### TASK TO COMPLETE
Search the records below for "Switch"; copy each line that has it.

### MATERIAL FOR THE TASK
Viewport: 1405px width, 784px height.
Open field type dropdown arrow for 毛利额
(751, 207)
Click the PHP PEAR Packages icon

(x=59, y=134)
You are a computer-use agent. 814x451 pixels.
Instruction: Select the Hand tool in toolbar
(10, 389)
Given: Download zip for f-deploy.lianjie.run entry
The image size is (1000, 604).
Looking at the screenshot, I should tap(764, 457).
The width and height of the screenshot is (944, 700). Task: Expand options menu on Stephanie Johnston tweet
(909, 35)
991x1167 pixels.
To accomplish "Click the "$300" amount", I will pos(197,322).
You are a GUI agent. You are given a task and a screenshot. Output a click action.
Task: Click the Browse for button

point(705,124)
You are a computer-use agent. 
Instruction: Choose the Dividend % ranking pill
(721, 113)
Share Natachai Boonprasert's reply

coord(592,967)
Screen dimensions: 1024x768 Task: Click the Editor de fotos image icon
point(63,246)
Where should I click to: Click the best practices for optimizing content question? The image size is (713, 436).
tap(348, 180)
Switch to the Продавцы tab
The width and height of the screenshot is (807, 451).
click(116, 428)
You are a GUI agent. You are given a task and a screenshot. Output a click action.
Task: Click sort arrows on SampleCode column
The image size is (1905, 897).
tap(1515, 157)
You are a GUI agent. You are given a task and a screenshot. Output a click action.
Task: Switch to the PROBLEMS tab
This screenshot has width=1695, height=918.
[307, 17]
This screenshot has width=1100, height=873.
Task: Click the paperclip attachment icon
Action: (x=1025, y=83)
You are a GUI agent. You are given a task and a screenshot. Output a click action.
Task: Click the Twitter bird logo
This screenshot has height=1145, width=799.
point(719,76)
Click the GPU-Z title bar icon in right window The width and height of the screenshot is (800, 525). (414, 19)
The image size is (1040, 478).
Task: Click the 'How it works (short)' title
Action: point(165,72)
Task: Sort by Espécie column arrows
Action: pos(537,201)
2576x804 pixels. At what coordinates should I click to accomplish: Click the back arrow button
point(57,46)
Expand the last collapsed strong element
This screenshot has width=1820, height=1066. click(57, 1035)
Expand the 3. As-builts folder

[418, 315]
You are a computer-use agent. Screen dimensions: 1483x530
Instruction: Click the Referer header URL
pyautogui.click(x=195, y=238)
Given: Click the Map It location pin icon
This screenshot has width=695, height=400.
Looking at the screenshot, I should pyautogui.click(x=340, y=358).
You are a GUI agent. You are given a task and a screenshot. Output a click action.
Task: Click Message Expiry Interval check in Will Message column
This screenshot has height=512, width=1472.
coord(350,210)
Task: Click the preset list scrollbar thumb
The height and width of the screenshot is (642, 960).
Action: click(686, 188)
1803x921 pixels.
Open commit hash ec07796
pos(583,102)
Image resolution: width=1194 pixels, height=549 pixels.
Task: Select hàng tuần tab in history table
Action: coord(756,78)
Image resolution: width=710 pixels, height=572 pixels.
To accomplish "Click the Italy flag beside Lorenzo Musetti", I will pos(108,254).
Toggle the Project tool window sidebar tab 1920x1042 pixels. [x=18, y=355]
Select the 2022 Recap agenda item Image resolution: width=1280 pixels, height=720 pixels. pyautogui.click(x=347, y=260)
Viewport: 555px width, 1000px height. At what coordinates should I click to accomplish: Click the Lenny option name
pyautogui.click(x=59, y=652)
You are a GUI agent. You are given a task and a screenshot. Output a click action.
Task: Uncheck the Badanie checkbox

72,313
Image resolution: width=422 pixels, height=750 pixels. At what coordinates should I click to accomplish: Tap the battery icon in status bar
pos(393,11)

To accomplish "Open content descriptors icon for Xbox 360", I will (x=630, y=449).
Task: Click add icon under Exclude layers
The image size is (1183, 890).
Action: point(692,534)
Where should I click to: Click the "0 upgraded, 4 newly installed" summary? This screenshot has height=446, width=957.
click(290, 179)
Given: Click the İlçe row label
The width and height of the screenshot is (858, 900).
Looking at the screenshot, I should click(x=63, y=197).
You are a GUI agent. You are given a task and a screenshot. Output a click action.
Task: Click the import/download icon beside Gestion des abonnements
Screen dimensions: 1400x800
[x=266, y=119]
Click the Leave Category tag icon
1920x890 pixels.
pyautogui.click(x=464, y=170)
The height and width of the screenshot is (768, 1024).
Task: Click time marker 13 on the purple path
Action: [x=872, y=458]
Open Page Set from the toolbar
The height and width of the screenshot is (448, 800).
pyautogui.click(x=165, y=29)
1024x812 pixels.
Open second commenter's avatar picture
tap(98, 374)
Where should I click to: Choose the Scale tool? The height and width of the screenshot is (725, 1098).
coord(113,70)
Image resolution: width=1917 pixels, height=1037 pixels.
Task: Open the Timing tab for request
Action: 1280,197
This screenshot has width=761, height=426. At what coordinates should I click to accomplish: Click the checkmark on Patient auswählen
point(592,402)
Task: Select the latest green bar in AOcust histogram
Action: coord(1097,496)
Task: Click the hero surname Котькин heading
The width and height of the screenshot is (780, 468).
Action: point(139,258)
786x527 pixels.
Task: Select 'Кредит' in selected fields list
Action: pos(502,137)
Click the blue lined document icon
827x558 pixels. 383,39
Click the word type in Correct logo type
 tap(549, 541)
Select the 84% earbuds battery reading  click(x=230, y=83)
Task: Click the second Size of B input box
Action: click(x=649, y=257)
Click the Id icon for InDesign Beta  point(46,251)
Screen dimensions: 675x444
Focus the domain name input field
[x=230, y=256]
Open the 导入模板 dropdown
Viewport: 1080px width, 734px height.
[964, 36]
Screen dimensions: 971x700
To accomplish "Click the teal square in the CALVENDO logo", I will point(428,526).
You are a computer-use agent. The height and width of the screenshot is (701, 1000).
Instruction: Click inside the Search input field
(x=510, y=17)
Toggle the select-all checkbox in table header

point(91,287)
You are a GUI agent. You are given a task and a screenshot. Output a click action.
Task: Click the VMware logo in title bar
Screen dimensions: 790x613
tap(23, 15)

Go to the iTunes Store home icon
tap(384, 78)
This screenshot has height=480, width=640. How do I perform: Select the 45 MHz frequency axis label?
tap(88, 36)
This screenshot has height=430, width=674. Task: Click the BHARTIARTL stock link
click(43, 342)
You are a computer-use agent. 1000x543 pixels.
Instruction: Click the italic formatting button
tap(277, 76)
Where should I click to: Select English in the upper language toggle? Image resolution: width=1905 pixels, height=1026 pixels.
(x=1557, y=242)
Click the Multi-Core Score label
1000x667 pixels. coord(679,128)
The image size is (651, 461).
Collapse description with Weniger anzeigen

### RESPONSE BELOW
Switch to the Продавцы tab
Task: Switch to the PROBLEMS tab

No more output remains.